# Grid Problem Introduction

The premise of this problem is a simple one - we create a deterministic MDP with `n` distinct states and `m` distinct actions, with each state having a (non-unique) reward. We want to see if the splitting algorithm can learn the states based simply on the initial reward-based clustering and by observing contradictions in transitions. 

## Dataset Creation

First, we load the relevant functions - be sure to append the relevant directory with the MDP algorithm by using `sys.path.append`! 

In [1]:
# Importing libararies and loading functions
import numpy as np
import matplotlib.pyplot as plt
import random

# Initializing file-path
import sys
sys.path.append('/Users/janiceyang/Dropbox (MIT)/ORC UROP/Opioids/Algorithm/')

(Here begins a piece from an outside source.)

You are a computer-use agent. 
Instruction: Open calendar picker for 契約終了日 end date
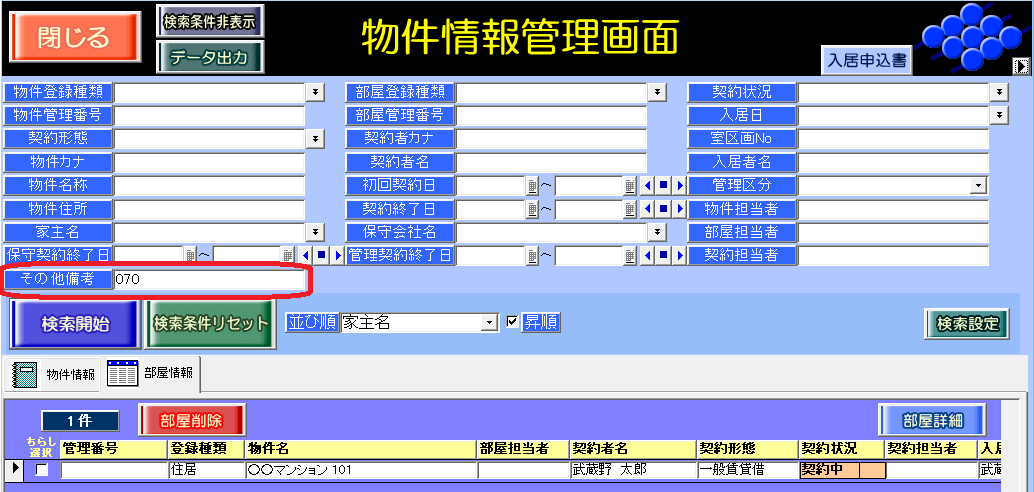coord(630,209)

from model import MDP_model
from MDPtools import Generate_random_MDP, sample_MDP_with_features_list
from clustering import initializeClusters, splitter, split_train_test_by_id
from testing import *
from grid_functions import * 

Now, we are going to create the a random MDP and set the rewards for each state of the MDP. `n` is the number of states, `m` is the number of actions, and we can also specify if we want a deterministic or action-dependent reward. Finally, we arbitrarily set some overlapping reward values for different clusters just to see how good our algorithm is at distinguishing between the clusters even though they will intially look the same (based on reward-based clustering).

In [2]:
# Defining parameters
n = 15
m = 3
reward_dep_action = False
deterministic = True

# Generating the actual MDP
P, R = Generate_random_MDP(n,
                           m,
                           reward_dep_action=reward_dep_action,
                           deterministic=deterministic)

# Altering some of the rewards so that there is some overlap
for i in range(n):
    R[i] = i%6*0.2

Now that we have our MDP, we can start generating some sample data by simulating some paths through the system. Here, `N` is the number of actors we want to simulate, and `T` is the total number of timesteps we want each to take. We will generate these samples by using a normal distribution with a `sigma` amount of noise, so that visually, each state will appear to take up a specific portion of an x-y grid (you will see below!). 

In [3]:
# Defining parameters
pfeatures = 2
sigma = [[0.01, 0], [0, 0.01]]
N = 250
T = 5

# Generating the normal distribution based on sigma noise
normal_distributions = UnifNormal(n,
                                     pfeatures,
                                     sigma)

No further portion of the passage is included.